### What this task involves
Would you copy each line of the data below that has "computer"?

### Data provided
· · · ·
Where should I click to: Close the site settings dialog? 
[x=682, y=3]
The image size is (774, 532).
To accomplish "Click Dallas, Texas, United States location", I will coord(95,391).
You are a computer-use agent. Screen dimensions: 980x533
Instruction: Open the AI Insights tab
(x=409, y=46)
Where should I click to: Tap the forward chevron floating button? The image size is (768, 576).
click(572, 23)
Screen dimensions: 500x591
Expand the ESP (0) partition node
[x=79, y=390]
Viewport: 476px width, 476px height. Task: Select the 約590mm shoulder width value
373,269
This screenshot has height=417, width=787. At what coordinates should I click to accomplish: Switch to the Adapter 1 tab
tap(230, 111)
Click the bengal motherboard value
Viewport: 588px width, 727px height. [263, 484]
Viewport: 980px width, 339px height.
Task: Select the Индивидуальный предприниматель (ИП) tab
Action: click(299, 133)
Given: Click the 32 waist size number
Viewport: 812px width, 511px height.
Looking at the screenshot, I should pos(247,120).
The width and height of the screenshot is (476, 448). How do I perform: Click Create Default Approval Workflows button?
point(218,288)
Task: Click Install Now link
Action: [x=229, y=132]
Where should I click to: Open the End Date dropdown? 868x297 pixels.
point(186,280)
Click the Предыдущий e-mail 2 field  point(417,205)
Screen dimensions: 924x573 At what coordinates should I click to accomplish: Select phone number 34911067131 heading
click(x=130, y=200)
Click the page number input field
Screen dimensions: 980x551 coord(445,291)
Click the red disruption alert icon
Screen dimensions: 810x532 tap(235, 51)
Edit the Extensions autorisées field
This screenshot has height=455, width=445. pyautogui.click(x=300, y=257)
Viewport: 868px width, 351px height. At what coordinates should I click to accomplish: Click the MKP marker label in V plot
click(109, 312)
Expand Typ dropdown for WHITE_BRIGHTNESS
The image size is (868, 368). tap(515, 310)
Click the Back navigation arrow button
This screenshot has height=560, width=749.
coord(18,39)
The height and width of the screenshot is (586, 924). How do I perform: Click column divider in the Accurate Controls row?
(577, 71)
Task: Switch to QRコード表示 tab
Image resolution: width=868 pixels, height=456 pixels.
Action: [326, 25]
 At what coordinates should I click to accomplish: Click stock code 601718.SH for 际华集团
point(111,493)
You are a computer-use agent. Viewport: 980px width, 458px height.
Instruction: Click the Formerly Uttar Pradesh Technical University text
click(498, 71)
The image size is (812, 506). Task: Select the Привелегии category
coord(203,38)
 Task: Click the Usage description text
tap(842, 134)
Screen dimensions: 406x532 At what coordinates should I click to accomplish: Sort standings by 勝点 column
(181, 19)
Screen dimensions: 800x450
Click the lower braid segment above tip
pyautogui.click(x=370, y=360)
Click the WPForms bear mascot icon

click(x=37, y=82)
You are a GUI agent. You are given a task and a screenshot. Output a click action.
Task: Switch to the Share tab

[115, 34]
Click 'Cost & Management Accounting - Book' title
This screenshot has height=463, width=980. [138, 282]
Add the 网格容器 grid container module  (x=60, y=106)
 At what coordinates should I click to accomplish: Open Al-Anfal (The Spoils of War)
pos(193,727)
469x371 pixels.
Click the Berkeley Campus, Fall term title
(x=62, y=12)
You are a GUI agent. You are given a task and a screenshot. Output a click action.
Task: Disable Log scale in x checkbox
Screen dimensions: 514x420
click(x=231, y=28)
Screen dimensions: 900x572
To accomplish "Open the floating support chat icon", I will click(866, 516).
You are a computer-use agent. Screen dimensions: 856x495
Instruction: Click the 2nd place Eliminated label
· · · ·
### Response
You are a computer-use agent. Screen dimensions: 980x533
You are a computer-use agent. Viewport: 980px width, 458px height.
You are a computer-use agent. Screen dimensions: 856x495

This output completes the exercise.